Document excerpt ->

MICHAEL KEARNS: First of all, just to separate two issues, I basically think these laws are a bad idea. They're a bad idea for at least two reasons. One is the one that I discussed, which is that by refusing the use of race in a predictive model you might actually be ensuring discrimination against the very group that you were trying to protect by disincluding it.

Second, you're fooling yourself. Maybe it made sense in the 1970s for credit scoring to forbid the use of race because such limited data was available about people. These days there are so many proxies for race that I can find in other sources of data. Unfortunately, in the United States for the most part your ZIP code is a rather good indicator of your race already, as well as many other things that would surprise you—like what kind of car you drive, whether you're a Mac or a PC user.

One joke is that 10 years ago or so I was at an academic conference, and academics are famous for their liberal politics. After a few drinks at a dinner, the host said, "I want you all to think. Do any of you know a Republican who uses a Mac?" Everybody is absorbed in thought for a minute, and then I said, "Actually, what everybody's thinking about is whether they know a Republican first, and then they'll think about whether they use a Mac."

I'm joking, but the point is a lot of apparently innocuous attributes about you that you don't even think are particularly sensitive, can be very correlated statistically with things like race or even other things that you might not even know about yourself. I think that to "get fairness by forbidding the use of certain features" is a losing proposition and that the right alternative is to say, "Use any data that you want. Don't racially discriminate." That's the right solution, not trying to get to it indirectly by assuming that the models work a certain way and that if you don't give them certain information that they can't discriminate. That has just proven to be a flawed way of thinking, especially in the modern, data-rich era.

QUESTION: Thank you so much for a fascinating talk. With nanotechnology increasing the velocity of computation and the existence of both good actors and bad actors, how from an ethical point of view can the influence—it might be very hard to undo something when it's happening at nano speed. How do we navigate this kind of territory?

MICHAEL KEARNS: I don't think I have a general answer to what we might think of as the computational arms race. I think that arms race is being played out in many domains. In particular, computer security has this flavor all the time. In computer security you try to anticipate all of the ways in which hackers might breach your system or your data, but they have the luxury of figuring out your vulnerabilities and the things that you didn't think about in getting you there.

Listed records ->
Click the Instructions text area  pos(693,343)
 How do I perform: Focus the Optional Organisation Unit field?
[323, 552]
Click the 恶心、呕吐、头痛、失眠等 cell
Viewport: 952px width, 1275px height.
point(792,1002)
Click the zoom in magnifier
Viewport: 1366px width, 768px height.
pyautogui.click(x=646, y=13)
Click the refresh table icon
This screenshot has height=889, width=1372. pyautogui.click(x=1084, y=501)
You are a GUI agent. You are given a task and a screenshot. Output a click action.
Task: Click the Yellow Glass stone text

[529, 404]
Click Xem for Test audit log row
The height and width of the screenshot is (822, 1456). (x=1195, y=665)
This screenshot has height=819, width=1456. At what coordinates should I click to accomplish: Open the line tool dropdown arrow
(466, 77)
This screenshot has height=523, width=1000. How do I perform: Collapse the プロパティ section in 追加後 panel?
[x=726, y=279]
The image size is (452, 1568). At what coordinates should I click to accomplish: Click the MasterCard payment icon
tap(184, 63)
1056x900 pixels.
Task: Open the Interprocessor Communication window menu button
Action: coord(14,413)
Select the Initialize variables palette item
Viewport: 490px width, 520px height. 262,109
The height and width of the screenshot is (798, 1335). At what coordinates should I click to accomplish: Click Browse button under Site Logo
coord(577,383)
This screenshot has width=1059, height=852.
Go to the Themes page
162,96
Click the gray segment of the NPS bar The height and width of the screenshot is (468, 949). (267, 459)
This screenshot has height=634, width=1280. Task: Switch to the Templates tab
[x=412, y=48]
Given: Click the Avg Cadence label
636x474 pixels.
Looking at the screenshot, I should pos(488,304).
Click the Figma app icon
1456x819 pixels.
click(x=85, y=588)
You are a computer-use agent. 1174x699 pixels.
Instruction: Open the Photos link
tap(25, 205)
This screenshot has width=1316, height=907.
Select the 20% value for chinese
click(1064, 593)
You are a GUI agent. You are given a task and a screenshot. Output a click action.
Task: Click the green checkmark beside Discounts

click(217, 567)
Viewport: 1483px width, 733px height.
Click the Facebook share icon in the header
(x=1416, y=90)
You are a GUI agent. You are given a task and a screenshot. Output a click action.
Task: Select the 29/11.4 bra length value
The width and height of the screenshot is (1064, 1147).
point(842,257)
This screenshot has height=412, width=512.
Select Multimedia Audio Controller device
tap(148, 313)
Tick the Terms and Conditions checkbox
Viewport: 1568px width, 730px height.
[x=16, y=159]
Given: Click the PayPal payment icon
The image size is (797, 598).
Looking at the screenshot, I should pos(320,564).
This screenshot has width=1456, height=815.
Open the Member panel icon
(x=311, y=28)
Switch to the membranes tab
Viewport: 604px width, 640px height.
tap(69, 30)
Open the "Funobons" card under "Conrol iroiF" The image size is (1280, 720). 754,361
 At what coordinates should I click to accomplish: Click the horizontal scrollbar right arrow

The problem ->
Answer these questions using the transcript.
1. In which decade does Kearns suggest it may have made sense to forbid the use of race in credit scoring?
2. What does he say a person's ZIP code in the United States is usually a rather good indicator of?
3. Which field does he say constantly has the flavor of the computational arms race?

Completed exercise ->
1. The 1970s.
2. Their race.
3. Computer security.